Sythetic Data Kit is a tool from Meta LLAMA that helps you generate high-quality synthetic datasets for fine-tuning large language models (LLMs). It simplifies the process of preparing data for fine-tuning by providing a command-line interface (CLI) with a modular four-command flow.
One of the key features of the synthetic-data-kit
is its use of the Lance format for storing and ingesting datasets. This allows for efficient storage and retrieval of data, which is crucial when working with large datasets.
Key Features:
- Data Ingestion: The toolkit can ingest various file formats, including PDF, HTML, YouTube transcripts, DOCX, PPT, and TXT.
- Fine-tuning Format Creation: It can create different fine-tuning formats, such as question-answer (QA) pairs, QA pairs with Chain-of-Thought (CoT), and summarization formats.
- Data Curation: The tool uses Llama as a judge to curate high-quality examples, ensuring the quality of the generated dataset.
- Flexible Saving Options: You can save the generated datasets in various formats compatible with your fine-tuning workflow, including Hugging Face, JSONL, and JSON.
How it Works:
The synthetic-data-kit follows a simple four-step process:
- Ingest: Import your input files into the toolkit. The data is stored in the Lance format for efficient processing.
- Create: Generate diverse fine-tuning datasets, such as reasoning, summarization, and QA pairs, from the ingested documents.
- Curate: Use Llama to filter and select high-quality examples from the generated dataset.
- Save-as: Export the curated dataset in your preferred format.
Usage
The synthetic-data-kit
uses Lance format to store and manage the data that you ingest. The workflow is a series of commands that build on each other, starting with the ingest
command.
Here is an example of the end-to-end workflow:
-
Ingest Data into a LanceDB dataset
This command takes a directory of source files and creates a LanceDB dataset from them.
synthetic-data-kit ingest docs/report.pdf --multimodal # This will create a Lance dataset at data/parsed/report.lance # with 'text' and 'image' columns. #Generate multimodal-qa pairs from the ingested data synthetic-data-kit create data/parsed/report.lance --type multimodal-qa
-
Create fine-tuning data
This command uses the LanceDB dataset created in the previous step to generate synthetic data in the desired format.

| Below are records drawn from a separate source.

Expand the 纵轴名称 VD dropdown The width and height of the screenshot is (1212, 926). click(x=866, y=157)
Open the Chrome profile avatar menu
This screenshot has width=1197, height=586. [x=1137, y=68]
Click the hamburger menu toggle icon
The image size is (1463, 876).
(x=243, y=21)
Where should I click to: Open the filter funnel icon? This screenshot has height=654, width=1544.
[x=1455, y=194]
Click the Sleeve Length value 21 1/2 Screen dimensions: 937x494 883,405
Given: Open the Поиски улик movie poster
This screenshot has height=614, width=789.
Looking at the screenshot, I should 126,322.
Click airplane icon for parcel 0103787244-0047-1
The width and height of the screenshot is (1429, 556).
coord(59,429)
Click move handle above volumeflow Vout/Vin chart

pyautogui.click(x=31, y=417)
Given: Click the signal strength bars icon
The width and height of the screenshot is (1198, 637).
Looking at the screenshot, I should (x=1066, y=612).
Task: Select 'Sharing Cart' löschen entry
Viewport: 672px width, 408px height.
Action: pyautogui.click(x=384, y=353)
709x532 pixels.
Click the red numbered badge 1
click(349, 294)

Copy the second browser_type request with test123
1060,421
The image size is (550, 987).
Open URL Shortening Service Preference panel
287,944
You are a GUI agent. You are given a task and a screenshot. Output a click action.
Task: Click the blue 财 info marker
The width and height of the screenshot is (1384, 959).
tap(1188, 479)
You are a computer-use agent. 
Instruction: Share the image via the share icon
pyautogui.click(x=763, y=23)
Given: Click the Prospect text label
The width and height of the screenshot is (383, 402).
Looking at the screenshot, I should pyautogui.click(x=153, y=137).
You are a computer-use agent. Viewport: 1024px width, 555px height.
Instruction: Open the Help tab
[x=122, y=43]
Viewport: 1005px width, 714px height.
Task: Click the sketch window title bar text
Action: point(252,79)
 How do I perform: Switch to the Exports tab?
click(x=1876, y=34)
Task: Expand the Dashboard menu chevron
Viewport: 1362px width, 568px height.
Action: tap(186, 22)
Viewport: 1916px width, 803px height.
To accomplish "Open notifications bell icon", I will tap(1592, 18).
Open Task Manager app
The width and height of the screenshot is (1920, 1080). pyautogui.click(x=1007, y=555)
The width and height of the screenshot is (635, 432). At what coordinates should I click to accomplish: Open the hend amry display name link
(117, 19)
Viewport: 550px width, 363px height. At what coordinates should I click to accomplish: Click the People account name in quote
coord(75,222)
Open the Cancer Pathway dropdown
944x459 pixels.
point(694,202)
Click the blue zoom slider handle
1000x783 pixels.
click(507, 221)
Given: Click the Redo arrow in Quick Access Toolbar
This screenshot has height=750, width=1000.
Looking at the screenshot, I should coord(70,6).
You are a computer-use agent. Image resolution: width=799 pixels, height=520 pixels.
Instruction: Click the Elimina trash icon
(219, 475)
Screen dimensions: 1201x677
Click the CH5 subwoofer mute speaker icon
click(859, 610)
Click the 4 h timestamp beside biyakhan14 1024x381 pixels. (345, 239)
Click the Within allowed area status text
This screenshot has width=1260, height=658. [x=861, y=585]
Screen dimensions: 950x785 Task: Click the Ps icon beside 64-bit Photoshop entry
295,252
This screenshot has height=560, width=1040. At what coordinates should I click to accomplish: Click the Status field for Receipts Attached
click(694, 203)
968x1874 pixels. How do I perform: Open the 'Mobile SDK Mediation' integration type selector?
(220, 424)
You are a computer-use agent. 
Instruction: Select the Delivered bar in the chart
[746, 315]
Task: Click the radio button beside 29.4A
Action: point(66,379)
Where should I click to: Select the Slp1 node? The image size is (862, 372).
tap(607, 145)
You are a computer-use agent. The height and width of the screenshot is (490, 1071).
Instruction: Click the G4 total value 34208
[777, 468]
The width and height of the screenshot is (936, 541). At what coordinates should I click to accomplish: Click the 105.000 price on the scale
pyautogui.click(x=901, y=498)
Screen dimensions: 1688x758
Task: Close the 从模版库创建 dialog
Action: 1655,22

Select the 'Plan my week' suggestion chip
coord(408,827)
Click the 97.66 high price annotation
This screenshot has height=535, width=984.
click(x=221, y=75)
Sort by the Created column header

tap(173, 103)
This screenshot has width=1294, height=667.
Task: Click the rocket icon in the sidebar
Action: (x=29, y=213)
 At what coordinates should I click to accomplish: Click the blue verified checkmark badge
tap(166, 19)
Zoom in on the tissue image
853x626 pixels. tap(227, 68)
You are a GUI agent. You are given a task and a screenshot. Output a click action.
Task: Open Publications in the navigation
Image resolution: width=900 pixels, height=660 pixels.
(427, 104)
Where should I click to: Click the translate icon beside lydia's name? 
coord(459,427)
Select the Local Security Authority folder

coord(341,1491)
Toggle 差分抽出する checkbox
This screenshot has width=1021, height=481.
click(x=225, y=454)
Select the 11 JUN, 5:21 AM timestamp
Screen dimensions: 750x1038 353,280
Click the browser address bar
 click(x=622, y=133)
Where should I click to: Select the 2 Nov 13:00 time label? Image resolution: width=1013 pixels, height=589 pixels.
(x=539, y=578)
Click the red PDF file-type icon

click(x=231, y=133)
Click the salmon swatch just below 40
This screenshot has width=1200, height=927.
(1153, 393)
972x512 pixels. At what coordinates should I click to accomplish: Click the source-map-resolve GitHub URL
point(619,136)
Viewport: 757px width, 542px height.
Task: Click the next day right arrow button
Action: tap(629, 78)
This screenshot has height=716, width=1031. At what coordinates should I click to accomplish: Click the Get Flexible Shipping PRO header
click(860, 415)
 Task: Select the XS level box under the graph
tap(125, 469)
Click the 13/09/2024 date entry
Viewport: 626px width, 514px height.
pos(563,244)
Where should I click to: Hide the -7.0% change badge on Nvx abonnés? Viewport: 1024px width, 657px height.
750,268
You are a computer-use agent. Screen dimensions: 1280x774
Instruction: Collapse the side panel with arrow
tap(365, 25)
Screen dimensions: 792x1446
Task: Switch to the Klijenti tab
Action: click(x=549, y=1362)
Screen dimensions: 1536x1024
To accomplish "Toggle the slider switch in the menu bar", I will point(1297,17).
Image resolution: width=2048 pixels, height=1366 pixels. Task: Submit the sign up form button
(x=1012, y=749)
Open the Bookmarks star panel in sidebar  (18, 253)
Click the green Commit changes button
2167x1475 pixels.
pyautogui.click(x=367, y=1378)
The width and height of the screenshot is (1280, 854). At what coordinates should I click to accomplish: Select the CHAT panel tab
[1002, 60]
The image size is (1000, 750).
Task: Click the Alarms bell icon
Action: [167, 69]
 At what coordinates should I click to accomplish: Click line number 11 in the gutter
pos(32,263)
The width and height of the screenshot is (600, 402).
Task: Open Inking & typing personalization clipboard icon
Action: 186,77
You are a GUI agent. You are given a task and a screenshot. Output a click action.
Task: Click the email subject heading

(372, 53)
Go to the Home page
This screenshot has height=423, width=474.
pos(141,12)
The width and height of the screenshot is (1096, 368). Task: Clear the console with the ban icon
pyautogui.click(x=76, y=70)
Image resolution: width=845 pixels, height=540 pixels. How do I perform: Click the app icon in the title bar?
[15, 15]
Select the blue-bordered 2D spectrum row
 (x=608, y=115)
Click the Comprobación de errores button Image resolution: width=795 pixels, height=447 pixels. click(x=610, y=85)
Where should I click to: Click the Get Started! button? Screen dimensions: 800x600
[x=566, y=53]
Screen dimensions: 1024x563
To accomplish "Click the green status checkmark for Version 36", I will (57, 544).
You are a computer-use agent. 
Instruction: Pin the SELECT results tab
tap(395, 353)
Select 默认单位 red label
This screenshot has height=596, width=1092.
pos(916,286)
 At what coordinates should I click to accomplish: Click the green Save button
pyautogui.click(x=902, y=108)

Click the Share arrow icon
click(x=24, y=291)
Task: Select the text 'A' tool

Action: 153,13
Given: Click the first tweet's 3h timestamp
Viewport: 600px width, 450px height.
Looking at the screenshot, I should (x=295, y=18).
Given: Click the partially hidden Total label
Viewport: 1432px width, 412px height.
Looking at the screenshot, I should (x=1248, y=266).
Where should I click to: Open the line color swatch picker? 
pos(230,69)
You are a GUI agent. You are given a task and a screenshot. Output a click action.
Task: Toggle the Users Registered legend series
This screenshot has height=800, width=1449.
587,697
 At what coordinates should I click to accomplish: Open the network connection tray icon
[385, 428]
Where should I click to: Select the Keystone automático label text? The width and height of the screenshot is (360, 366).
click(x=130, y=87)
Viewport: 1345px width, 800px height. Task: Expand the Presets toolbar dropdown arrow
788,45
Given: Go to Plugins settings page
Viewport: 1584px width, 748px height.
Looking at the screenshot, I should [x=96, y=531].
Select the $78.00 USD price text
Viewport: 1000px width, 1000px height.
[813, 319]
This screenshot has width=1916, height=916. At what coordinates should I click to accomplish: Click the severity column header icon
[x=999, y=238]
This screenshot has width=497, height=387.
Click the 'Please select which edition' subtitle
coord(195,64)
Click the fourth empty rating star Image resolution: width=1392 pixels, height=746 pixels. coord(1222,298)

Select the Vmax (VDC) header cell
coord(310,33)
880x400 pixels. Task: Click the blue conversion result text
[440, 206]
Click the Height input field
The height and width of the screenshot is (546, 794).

synthetic_data create data/parsed/report.lance
-
Curate the data
This step uses a language model to curate the generated data and ensure its quality.
synthetic_data curate report.json
-
Save the final dataset
Finally, save the curated data to a file in the desired format.
synthetic_data save-as report.json --save_path ./my_finetuning_data.jsonl
This workflow allows you to go from a collection of documents to a high-quality, fine-tuning dataset with just a few commands. The use of LanceDB in the background makes the process efficient and scalable.
Getting Started:
To get started with the synthetic-data-kit, you can clone the GitHub Repository and install the necessary dependencies.